Die im ORF-Gesetz vorgesehene Veröffentlichung von Spitzengagen hat eine zwiespältige Wirkung.

Wer brutto mehr als 170.000 Euro pro Jahr verdient, der steht künftig namentlich samt Gehalt und Nebeneinkünften in einem öffentlichen Transparenzbericht. Das neue ORF-Gesetz geht also weiter, als es seine Macher sonst tun. Denn sie schützen unverdrossen das Amtsgeheimnis und damit die Einkommensverhältnisse vieler Staatsdiener vor der Neugier ihrer Finanziers, den Steuerzahlern.

Der öffentlich-rechtliche Rundfunk wird so zum Pilotversuch des digitalen Prangers. Bei anderen Unternehmen mit staatlicher Mehrheit darf nicht einmal der Rechnungshof individuelle Chefgagen benennen sondern nur das Salär der kompletten Geschäftsführung veröffentlichen. Der Brauch börsennotierter Firmen, die Vorstandsbezüge namentlich zu benennen widerspricht immer noch der Austro-Geheimniskultur. Wo hierzulande Transparenz draufsteht, steckt Neidgenossenschaft drin.

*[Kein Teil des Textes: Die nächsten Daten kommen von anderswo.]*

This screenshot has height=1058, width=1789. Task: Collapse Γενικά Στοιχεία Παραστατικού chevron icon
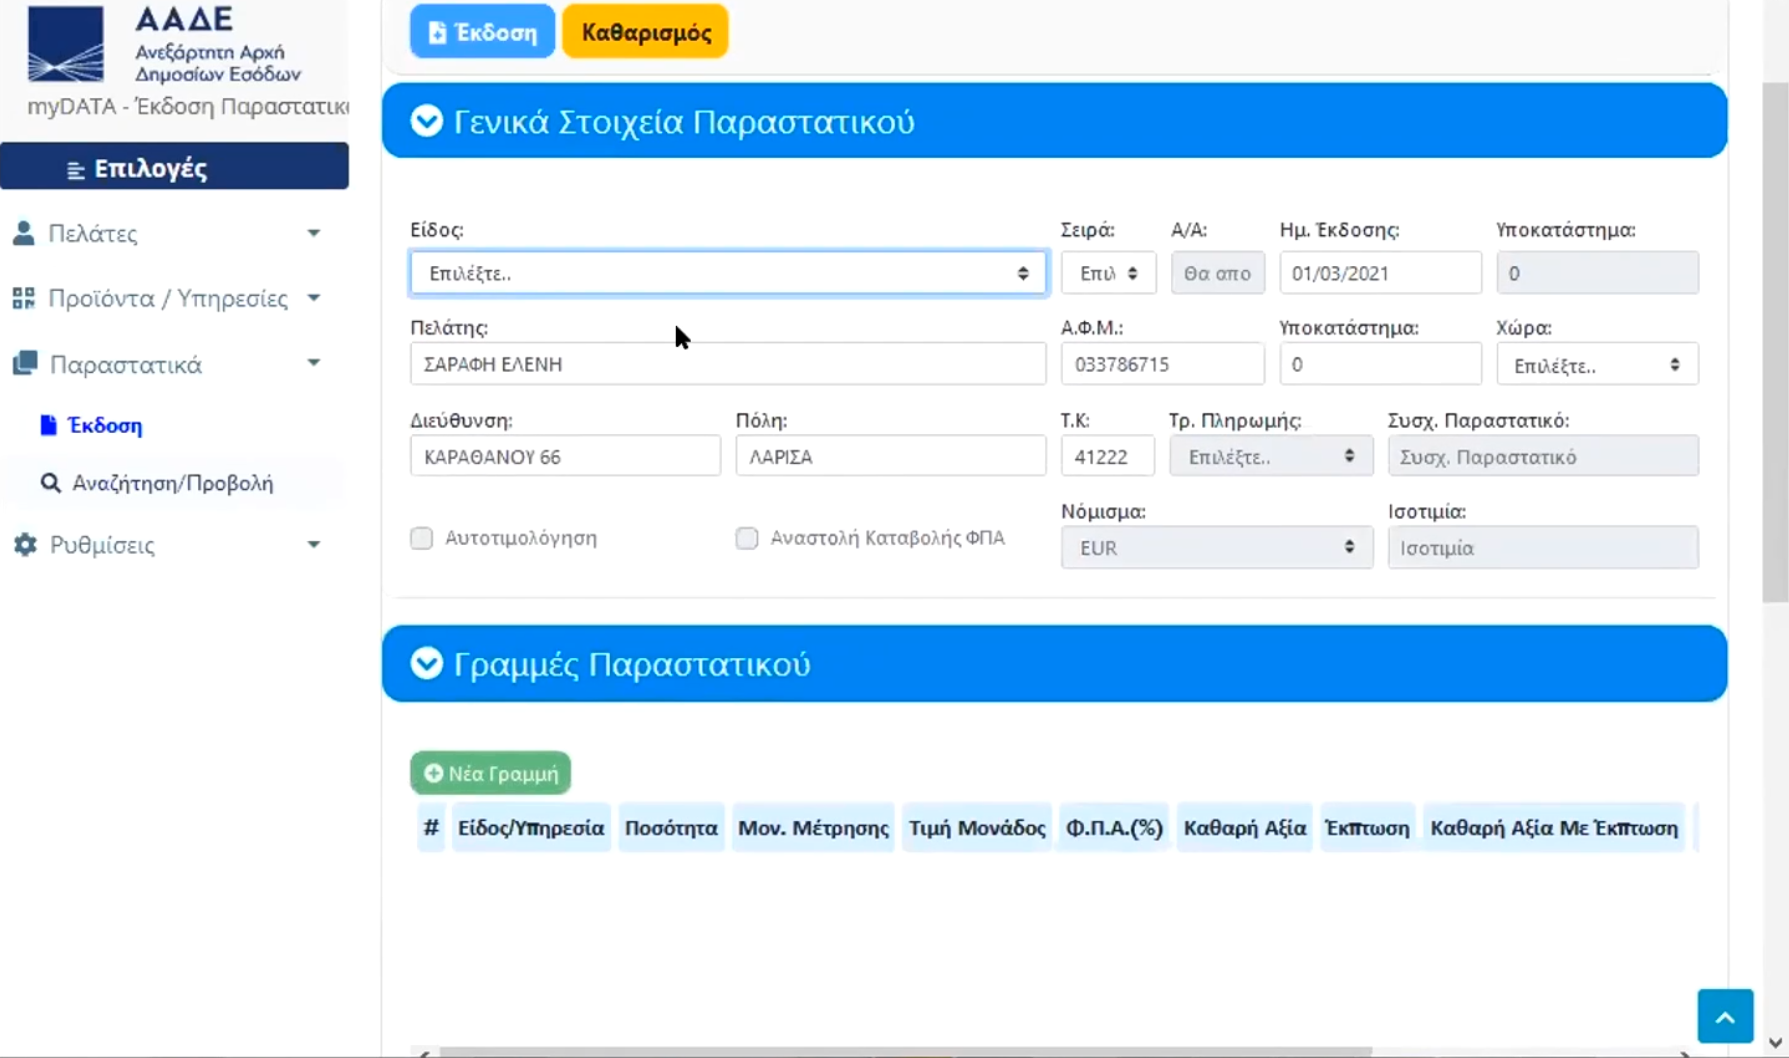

Ausgerechnet Top-Leute des ORF dieser Unkultur auszusetzen,wirkt eigenartig populistisch. Die Gagen von Direktoren zu veröffentlichen, mag noch als Vorgriff aufs Informationsfreiheitsgesetz durchgehen. Die 170.000-€-Klausel hingegen erscheint maßgeschneidert für Bildschirm-Promis. Sie folgt dem Muster der britischen BBC, wo Fußball-Legende Gary Lineker soeben erneut als Bestverdiener ausgewiesen wurde – mit umgerechnet fast 1,6 Millionen Euro. Sportstargagen genießen seltsamerweise auch in Österreich die Ausnahme der Neidbefreiung. Für Journalisten gilt aber das Gleiche wie für Politiker: Sogar ein Salär weit unter dem Marktwert wird allgemein in der Rubrik „Abkassierer“ eingestuft.

Mehr als 170.000 Euro brutto (also 6.750 netto) verdient nur ein Prozent der hiesigen Arbeitnehmer. Doch für die Champions League der Medienprominenz – siehe Lineker – ist das bloß ein Einstiegslohn. Der ORF steht vor dem Problem, dass er heute nur noch der Schuhlöffel für Massenpopularität ist, der kluge Proponenten ein Parallelgleis auf Social Media hinzufügen. Sollte der ORF ungemütlich werden, haben die Top-Leute beste Wechselchancen zu Privatmedien. Vom Turbo-Paragraphen für Shitstorm-Entfacher im neuen ORF-Gesetz bliebe dann letztlich bloß eine dumme Attacke aufs Starprinzip.